Aterrizar en un país extranjero por primera vez siempre es una experiencia que acarrea sentimientos dispares. El nerviosismo provocado por el desconocimiento de su funcionamiento se entremezcla con el deseo de vivir algo diferente. Esa experiencia que te puede cambiar de algún modo. La velocidad y límite de adaptación a lo foráneo depende de la asimilación de cada viajero pero también de la acogida de los nativos.
La cultura del vino más tradicional, como un país poco acogedor, ha sido tendente a enmascarar con tecnicismos el consumo del vino. Alejándose de los consumidores hasta el punto hacerlo inaccesible. Contra todo pronóstico la nueva cultura del vino no es mucho más acogedora que la tradicional. El barroquismo de su jerga y la intensidad de sabores distancia incluso a aquellos que vienen de lo tradicional.

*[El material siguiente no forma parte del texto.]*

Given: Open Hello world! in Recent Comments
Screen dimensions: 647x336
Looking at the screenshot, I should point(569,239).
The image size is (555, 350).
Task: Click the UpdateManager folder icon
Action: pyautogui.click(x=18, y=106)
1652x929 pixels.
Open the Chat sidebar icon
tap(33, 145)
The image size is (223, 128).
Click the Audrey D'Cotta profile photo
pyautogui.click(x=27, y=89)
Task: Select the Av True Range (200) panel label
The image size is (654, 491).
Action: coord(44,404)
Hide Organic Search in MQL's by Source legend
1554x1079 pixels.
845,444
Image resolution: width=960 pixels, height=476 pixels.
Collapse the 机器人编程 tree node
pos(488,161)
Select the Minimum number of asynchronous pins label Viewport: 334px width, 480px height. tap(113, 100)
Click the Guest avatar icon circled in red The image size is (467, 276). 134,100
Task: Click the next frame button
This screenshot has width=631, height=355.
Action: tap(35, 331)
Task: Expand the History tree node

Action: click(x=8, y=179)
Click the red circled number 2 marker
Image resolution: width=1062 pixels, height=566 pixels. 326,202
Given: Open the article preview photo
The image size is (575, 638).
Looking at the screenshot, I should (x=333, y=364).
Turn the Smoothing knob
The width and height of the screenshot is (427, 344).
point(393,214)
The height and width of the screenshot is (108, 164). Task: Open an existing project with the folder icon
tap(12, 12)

La exigencia de visados dictatoriales, la exclusión de la gente de buena voluntad y la necesaria bendición de algún miembro del grupúsculo provoca todo demasiada pereza. Tanta que a algunos les ha dado por visitar otros territorios con menos barreras como el de la cerveza.
En este mundo vinícola hemos conseguido entre todos que el nerviosismo colapse la ilusión de una nueva experiencia. Y me pregunto: ¿por qué no intentamos beber lo que sea con tal de que simplemente nos guste? Así, sin más.
Espumoso de Cartoixà Vermell. Bar Brutal, Abril 2016.